The secret life of words

Yesterday we attended church. That sentence makes perfect sense in English, yet attend comes from a French verb meaning wait. We did not go to church to wait. In French we would use the verb assister to tell you that we were present at church during the worship service. Assister also went through a change of meaning when English speaking people got hold of it.

There is a leafy green vegetable that the French call laitues, meaning milky, because when one cuts the stem a white liquid that looks like milk flows out. The English pronunciation is much the same as in French, yet for some reason it is spelled lettuce. The u in the French word is not pronounced, it is just there to make sure one pronounces the t correctly. So why is there still a u in the English word where it is unnecessary and not pronounced as a u?

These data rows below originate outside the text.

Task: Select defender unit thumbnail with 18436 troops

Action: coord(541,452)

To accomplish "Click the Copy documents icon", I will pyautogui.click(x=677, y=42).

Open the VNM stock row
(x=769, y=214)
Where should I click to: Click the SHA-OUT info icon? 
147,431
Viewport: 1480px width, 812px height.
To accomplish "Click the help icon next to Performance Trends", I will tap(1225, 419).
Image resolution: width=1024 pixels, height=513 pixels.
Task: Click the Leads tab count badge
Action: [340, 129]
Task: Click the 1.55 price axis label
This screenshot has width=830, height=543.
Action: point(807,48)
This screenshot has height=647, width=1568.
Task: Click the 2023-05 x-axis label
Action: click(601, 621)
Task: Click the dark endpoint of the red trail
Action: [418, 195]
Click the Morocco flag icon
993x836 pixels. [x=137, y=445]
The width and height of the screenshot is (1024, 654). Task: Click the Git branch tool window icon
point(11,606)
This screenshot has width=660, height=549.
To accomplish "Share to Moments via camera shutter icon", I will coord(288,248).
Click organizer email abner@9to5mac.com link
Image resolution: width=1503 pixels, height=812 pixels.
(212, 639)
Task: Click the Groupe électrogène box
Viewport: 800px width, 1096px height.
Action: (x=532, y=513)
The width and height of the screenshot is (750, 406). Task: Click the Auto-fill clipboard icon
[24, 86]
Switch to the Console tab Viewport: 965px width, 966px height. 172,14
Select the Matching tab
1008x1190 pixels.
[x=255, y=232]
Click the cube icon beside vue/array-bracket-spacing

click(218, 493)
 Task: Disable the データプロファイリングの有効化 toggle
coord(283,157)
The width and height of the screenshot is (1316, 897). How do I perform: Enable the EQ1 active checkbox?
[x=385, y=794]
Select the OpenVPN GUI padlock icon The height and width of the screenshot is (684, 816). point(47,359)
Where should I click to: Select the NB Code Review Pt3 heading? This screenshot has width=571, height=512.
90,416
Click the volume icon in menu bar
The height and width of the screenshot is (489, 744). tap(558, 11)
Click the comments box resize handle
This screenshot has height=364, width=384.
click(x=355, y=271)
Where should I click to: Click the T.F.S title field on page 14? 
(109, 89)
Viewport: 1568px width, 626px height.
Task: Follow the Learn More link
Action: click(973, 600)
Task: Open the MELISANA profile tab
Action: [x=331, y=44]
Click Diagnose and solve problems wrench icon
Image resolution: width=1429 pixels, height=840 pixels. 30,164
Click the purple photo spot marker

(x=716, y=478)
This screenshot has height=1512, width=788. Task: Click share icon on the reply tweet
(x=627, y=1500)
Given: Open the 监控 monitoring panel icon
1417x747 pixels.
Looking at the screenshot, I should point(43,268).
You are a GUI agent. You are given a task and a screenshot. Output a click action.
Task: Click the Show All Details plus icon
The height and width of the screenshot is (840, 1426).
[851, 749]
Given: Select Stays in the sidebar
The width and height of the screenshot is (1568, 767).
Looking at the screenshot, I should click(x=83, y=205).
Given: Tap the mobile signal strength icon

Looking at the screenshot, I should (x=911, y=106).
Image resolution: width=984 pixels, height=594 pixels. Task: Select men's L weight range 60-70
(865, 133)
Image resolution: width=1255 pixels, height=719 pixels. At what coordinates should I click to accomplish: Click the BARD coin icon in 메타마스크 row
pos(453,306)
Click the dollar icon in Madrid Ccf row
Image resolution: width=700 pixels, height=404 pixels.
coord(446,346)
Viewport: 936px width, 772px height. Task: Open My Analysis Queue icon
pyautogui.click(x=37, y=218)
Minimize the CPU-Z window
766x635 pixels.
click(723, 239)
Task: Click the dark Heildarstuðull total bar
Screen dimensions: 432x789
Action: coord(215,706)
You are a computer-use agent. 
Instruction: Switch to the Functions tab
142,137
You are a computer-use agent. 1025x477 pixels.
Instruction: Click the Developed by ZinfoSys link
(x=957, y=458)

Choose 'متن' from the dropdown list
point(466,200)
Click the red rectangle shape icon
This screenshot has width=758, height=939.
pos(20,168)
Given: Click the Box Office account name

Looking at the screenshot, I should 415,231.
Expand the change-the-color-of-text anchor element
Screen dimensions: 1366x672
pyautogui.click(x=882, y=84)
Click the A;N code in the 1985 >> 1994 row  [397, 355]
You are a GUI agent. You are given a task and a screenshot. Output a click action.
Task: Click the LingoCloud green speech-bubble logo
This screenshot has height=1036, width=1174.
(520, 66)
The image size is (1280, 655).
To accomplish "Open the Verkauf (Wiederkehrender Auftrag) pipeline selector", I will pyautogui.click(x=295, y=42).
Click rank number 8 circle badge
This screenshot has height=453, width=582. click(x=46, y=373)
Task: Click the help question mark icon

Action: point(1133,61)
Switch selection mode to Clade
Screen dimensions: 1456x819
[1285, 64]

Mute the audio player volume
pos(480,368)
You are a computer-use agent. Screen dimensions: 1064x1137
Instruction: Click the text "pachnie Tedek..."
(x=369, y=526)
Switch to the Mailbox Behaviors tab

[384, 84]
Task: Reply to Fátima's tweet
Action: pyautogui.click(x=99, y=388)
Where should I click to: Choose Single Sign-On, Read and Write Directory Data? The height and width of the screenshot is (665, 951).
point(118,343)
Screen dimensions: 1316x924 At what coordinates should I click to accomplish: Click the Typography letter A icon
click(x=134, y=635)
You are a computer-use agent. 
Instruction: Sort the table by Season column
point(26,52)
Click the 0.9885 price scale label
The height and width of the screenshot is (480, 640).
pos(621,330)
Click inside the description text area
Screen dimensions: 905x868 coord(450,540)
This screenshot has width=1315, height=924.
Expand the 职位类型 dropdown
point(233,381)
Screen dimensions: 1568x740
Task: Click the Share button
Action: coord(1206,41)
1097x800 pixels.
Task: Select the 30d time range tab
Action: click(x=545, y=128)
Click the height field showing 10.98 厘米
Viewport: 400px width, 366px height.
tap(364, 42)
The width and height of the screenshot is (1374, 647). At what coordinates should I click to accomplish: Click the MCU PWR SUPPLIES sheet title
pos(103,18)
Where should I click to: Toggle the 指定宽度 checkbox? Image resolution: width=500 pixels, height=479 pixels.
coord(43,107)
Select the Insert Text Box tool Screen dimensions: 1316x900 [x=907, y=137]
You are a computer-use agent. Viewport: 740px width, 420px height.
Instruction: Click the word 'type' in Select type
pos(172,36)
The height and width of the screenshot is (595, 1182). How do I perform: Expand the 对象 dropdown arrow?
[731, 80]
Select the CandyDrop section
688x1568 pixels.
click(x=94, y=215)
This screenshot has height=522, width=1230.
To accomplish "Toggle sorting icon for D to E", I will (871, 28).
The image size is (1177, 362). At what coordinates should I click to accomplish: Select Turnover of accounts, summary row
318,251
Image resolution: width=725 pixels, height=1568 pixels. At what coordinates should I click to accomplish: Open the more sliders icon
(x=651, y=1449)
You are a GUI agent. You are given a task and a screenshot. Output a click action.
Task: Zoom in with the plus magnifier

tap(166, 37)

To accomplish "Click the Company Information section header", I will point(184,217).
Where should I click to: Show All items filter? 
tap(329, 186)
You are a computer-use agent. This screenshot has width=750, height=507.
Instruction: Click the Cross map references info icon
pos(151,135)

These are the little gremlins that can trip one up when learning a second language. English is closely related to French. Almost 40% of our words come from French, yet many of those words have not had smooth traveling. All the terms of English grammar are of French origin, including the word grammar, but the relationship is often obscured by changes in spelling. Take verb tenses for example. Did learning them make you feel tense back in your school days? Would it have made things easier to know that tense is a mispronunciation and misspelling of temps, the French word for time? But the mps in temps is not pronounced and the vowel sound is foreign to English. Just translating the word to time would have been too simple. So we are stuck with learning verb tenses.

Our daughter and her husband were in Brazil earlier this year and one store they visited was called Coqueluche Casa. Coqueluche is a word of French origin and has the same primary meaning in Portuguese as in French. However, I was sure that there would not be a store anywhere calling itself Whooping Cough House. The secondary meaning of coqueluche in French is darling or heartthrob. Here is another mystery of language: what possible connection could there be between those two meanings? It appears that in Portuguese this secondary meaning has been extended to include things. So this was a store selling knick-knacks, or souvenirs. In French coqueluche is pronounced something like coke-loosh, two syllables. I wonder how many syllables it has in Portuguese?